--- BEGIN Listing ---

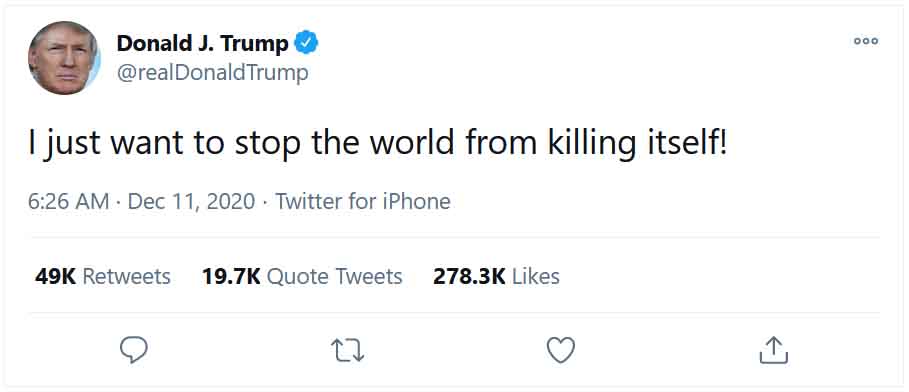Visit the @realDonaldTrump handle link
The image size is (909, 392).
click(213, 73)

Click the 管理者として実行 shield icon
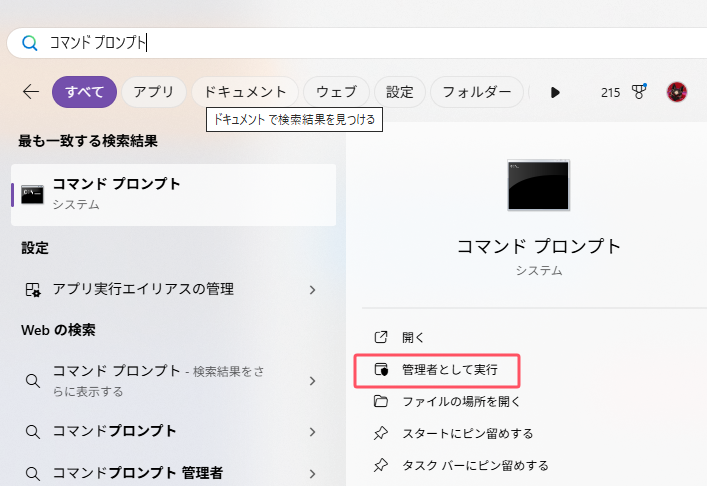click(x=380, y=370)
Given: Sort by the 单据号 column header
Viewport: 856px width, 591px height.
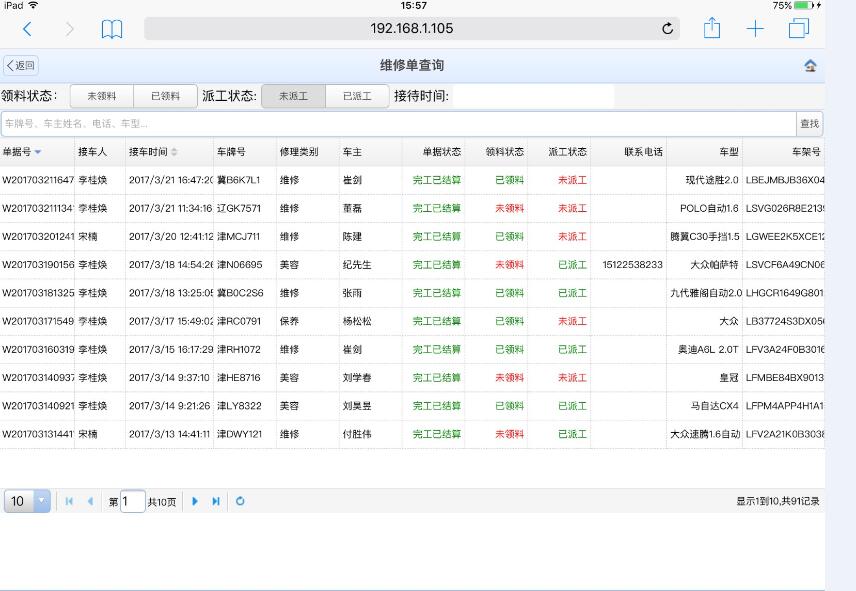Looking at the screenshot, I should tap(22, 152).
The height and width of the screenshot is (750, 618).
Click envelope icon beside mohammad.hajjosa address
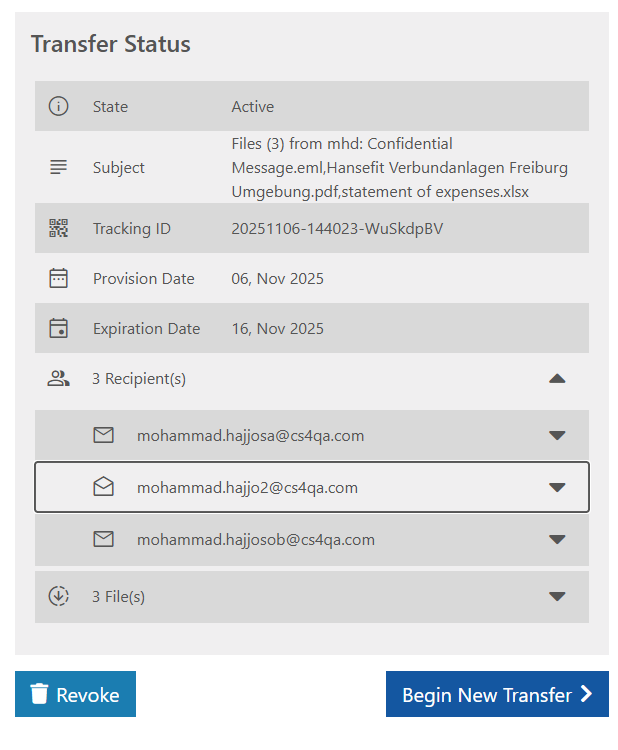point(103,435)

--- END Listing ---

Convert the listing into a Markdown table with the columns "No." and "Text," placing one line in each row and omitting blank lines. Do not include the pictures.

| No. | Text |
|---|---|
| 1 | Visit the @realDonaldTrump handle link |
| 2 | The image size is (909, 392). |
| 3 | click(213, 73) |
| 4 | Click the 管理者として実行 shield icon |
| 5 | click(x=380, y=370) |
| 6 | Given: Sort by the 单据号 column header |
| 7 | Viewport: 856px width, 591px height. |
| 8 | Looking at the screenshot, I should tap(22, 152). |
| 9 | The height and width of the screenshot is (750, 618). |
| 10 | Click envelope icon beside mohammad.hajjosa address |
| 11 | point(103,435) |